Giorno di Pasqua (9 aprile 2023)

Nella vita, penso sia capitato a tutti, almeno una volta, probabilmente più volte, di dire: «E’ troppo bello per essere vero». Abbiamo reagito così di fronte a notizie inattese e rassicuranti o di fronte a soluzioni positive, impreviste, di situazioni preoccupanti, ingarbugliate o addirittura, a nostro avviso, senza sbocchi favorevoli. E nel nostro cuore s’intrecciavano reazioni contrastanti: la gioia per quanto sta accadendo e il timore che la realtà sia altra rispetto a quanto ci è stato detto o abbiamo intravisto.

Devono aver pensato questo Maria di Magdala e l’altra Maria, le quali, nel racconto del vangelo (Mt 28,1-10), dopo la paura provocata dal grande terremoto («Ed ecco, vi fu un gran terremoto») e dall’azione dell’angelo («sceso dal cielo, si avvicinò, rotolò la pietra e si pose a sedere su di essa»), dopo aver ascoltato le sue parole («Voi non abbiate paura! So che cercate Gesù, il crocifisso. Non è qui. E’ risorto, infatti, come aveva detto; venite, guardate il luogo dove era stato deposto»), Matteo annota che «abbandonarono in fretta il sepolcro con timore e gioia grande».

Le due donne, quando non era ancora pieno giorno (“all’alba”) erano andate al sepolcro per compiere quel gesto che spesso compiamo noi verso i nostri cari defunti. Per loro, come per i discepoli, il Maestro era morto e non restava che onorarlo con la pietà e la delicatezza con cui onoriamo i defunti (Marco e Luca raccontano che le donne vanno al sepolcro di Gesù, portando dei profumi). Non si aspettavano certo né di trovare il sepolcro vuoto né tanto meno che il Maestro fosse risorto (Giovanni racconta che Maria di Magdala, alla vista della pietra tolta dal sepolcro, torna di corsa dai discepoli con la notizia che il Signore era stato trafugato dal sepolcro e che non si sapeva dove era stato portato).
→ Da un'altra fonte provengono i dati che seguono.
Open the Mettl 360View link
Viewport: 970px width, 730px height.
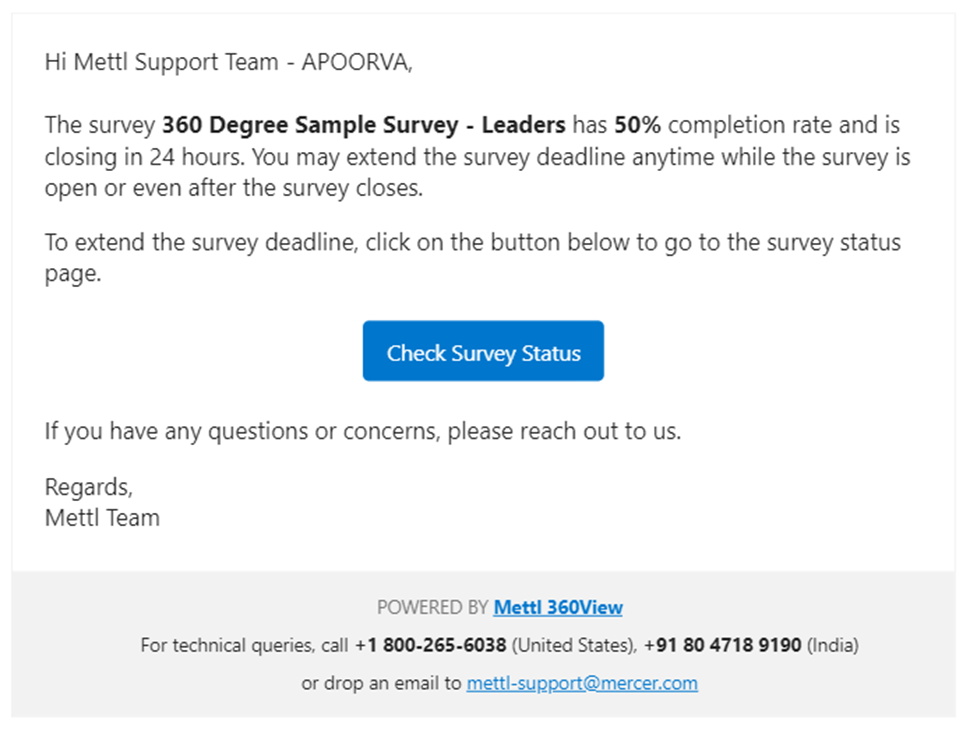pos(558,607)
Ecco perché la notizia data dall’angelo aveva suscitato in loro certamente una “gioia grande”, che restava però ostaggio del timore che fosse troppo bella per essere vera.
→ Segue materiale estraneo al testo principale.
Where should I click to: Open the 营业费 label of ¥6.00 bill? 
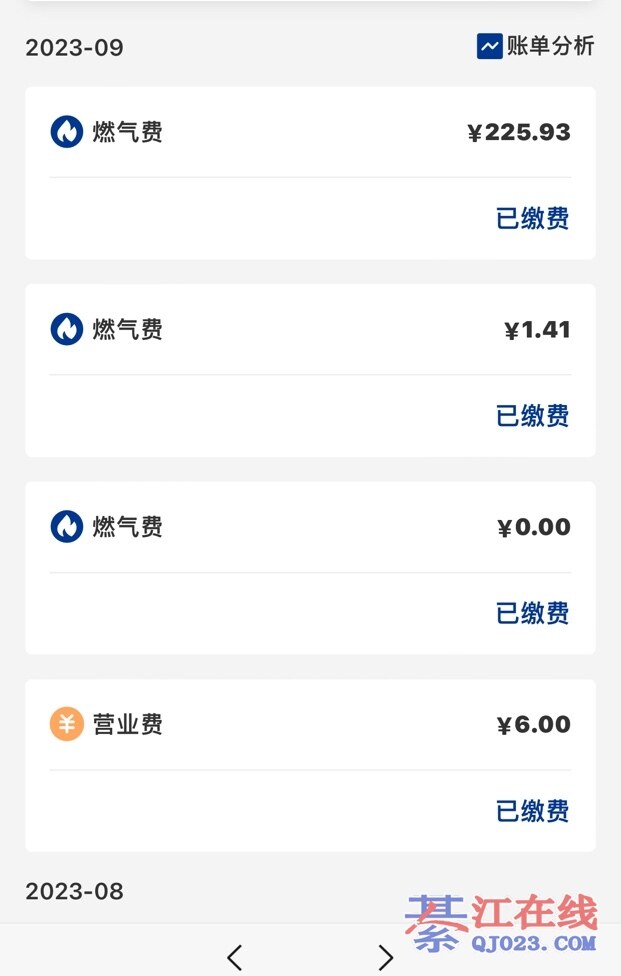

A risolvere il nodo di queste contrastanti emozioni è Gesù stesso, il quale “va incontro alle donne” (nei racconti pasquali è sempre Gesù che prende l’iniziativa, che va incontro, ai discepoli, alle donne, a Maria di Magdala) e le rassicura proprio riguardo al loro timore (“Non temete”).

Al cuore della nostra fede sta la notizia che Gesù, il crocifisso, è risorto; che Gesù, il Figlio di Dio, con la sua morte e risurrezione, come abbiamo riconosciuto nella preghiera della Colletta di questa Messa, («Ha vinto la morte e ci ha aperto il passaggio alla vita eterna»), che nella nostra vita è possibile prendere le distanze dal male, contrastarlo, che possiamo fa conto su una speranza solida che resiste ai rovesci della vita e alla sfida della morte, se ci fidiamo di lui, se ascoltiamo la sua parola, se lo frequentiamo nell’Eucaristia che celebriamo nella Pasqua settimanale che è la domenica e nei sacramenti della sua grazia, del suo amore.
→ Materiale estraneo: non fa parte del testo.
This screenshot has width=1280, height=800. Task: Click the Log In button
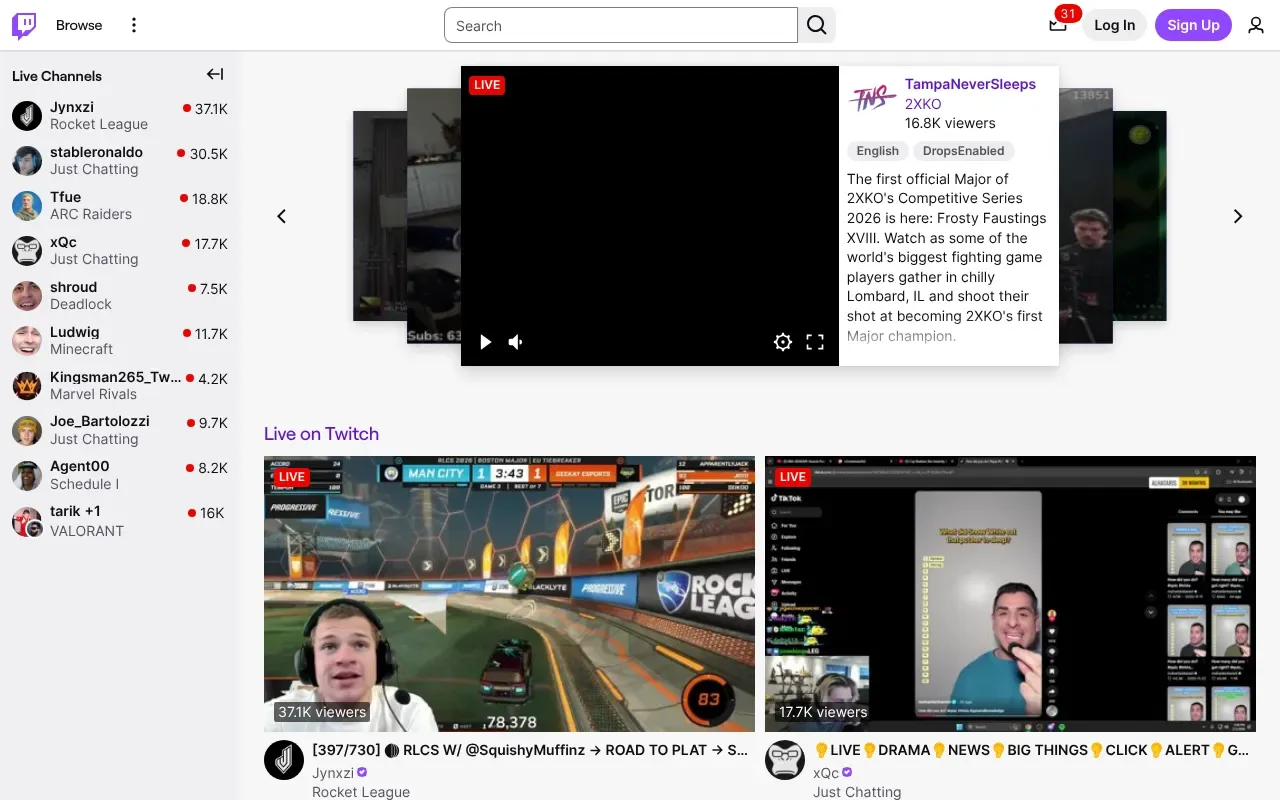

Le due donne che vanno al sepolcro, con il timore e la gioia grande che convivono nel loro cuore, ci interpellano, ci chiedono se anche per noi il fatto che Gesù è risorto, è il Vivente, che con la sua morte e risurrezione ha sconfitto il male e ci ha aperto un orizzonte di vita sottratta alla presa della morte, a volte o spesso, nella vita, ci appare solo come una bella notizia, troppo bella per essere vera e realmente rassicurante, come una roccia su cui costruire la casa della nostra esistenza.

Ogni volta che nell’Eucaristia celebriamo la pasqua del Signore Gesù, Lui ci viene incontro e anche noi  rivolge l’invito a non temere, a non concedere spazio alle nostre paure. Lasciamo entrare nel nostro cuore turbato l’invito del Signore, perché sappiamo dire con la nostra vita che “veramente il Signore è risorto!”.